━━━━━ Records to process
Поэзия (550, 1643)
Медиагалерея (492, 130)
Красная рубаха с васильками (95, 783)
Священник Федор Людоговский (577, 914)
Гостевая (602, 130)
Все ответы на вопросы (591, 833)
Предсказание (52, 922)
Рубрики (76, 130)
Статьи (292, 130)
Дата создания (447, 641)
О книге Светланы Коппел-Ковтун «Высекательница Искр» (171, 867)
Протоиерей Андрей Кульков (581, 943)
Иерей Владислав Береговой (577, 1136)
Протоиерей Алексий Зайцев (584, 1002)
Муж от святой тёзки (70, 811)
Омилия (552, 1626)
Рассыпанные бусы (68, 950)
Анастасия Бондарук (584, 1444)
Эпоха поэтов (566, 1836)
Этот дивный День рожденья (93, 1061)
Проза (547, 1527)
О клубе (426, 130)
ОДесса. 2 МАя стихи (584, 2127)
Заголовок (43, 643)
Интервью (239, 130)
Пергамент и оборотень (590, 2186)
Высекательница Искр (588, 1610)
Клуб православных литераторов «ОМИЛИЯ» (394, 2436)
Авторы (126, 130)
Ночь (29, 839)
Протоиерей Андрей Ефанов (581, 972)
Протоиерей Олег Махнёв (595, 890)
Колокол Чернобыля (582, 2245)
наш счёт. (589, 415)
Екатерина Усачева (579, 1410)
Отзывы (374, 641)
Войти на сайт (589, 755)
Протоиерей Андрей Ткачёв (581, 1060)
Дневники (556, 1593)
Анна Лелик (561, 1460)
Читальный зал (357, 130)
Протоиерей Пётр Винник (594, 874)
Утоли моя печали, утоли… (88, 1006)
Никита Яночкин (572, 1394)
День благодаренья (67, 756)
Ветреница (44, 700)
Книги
━━━━━━━━━━
--- What this task involves ---
Print the data above exactly as it was provided.

--- Response area ---
Поэзия (550, 1643)
Медиагалерея (492, 130)
Красная рубаха с васильками (95, 783)
Священник Федор Людоговский (577, 914)
Гостевая (602, 130)
Все ответы на вопросы (591, 833)
Предсказание (52, 922)
Рубрики (76, 130)
Статьи (292, 130)
Дата создания (447, 641)
О книге Светланы Коппел-Ковтун «Высекательница Искр» (171, 867)
Протоиерей Андрей Кульков (581, 943)
Иерей Владислав Береговой (577, 1136)
Протоиерей Алексий Зайцев (584, 1002)
Муж от святой тёзки (70, 811)
Омилия (552, 1626)
Рассыпанные бусы (68, 950)
Анастасия Бондарук (584, 1444)
Эпоха поэтов (566, 1836)
Этот дивный День рожденья (93, 1061)
Проза (547, 1527)
О клубе (426, 130)
ОДесса. 2 МАя стихи (584, 2127)
Заголовок (43, 643)
Интервью (239, 130)
Пергамент и оборотень (590, 2186)
Высекательница Искр (588, 1610)
Клуб православных литераторов «ОМИЛИЯ» (394, 2436)
Авторы (126, 130)
Ночь (29, 839)
Протоиерей Андрей Ефанов (581, 972)
Протоиерей Олег Махнёв (595, 890)
Колокол Чернобыля (582, 2245)
наш счёт. (589, 415)
Екатерина Усачева (579, 1410)
Отзывы (374, 641)
Войти на сайт (589, 755)
Протоиерей Андрей Ткачёв (581, 1060)
Дневники (556, 1593)
Анна Лелик (561, 1460)
Читальный зал (357, 130)
Протоиерей Пётр Винник (594, 874)
Утоли моя печали, утоли… (88, 1006)
Никита Яночкин (572, 1394)
День благодаренья (67, 756)
Ветреница (44, 700)
Книги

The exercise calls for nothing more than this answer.